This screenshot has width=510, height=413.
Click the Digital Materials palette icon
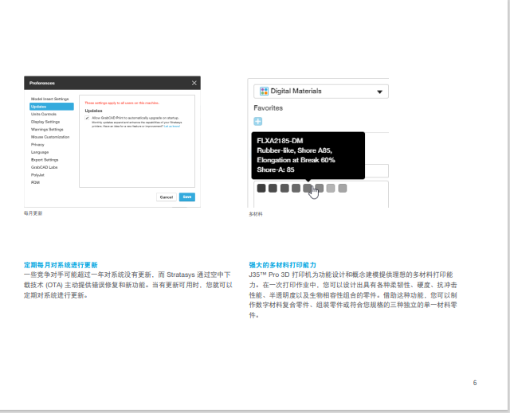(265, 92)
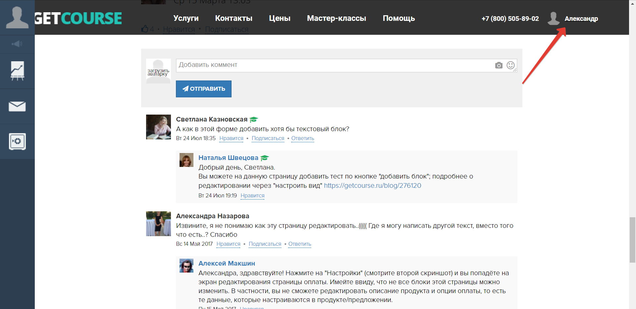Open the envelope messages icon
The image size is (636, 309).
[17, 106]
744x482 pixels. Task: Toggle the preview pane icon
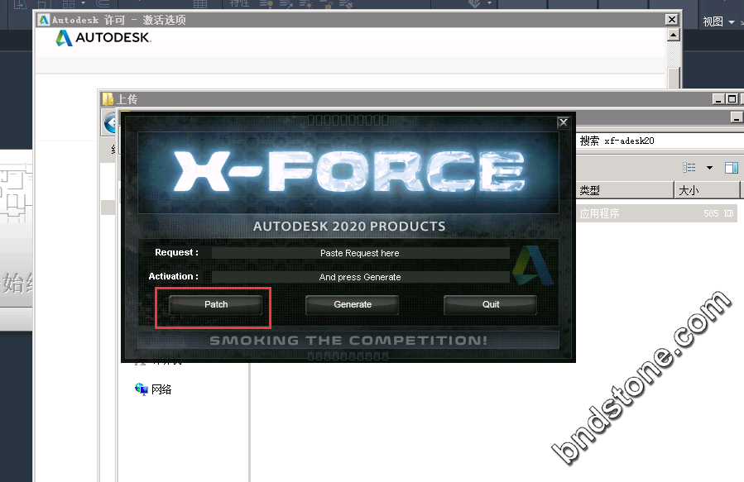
++++++++
Your answer must be the entries written out word for word, without their pictures.

● **EXERCISE OUTPUT**:
This screenshot has width=510, height=413.
Click the Digital Materials palette icon
(265, 92)
Open the envelope messages icon
The image size is (636, 309).
[17, 106]
744x482 pixels. Task: Toggle the preview pane icon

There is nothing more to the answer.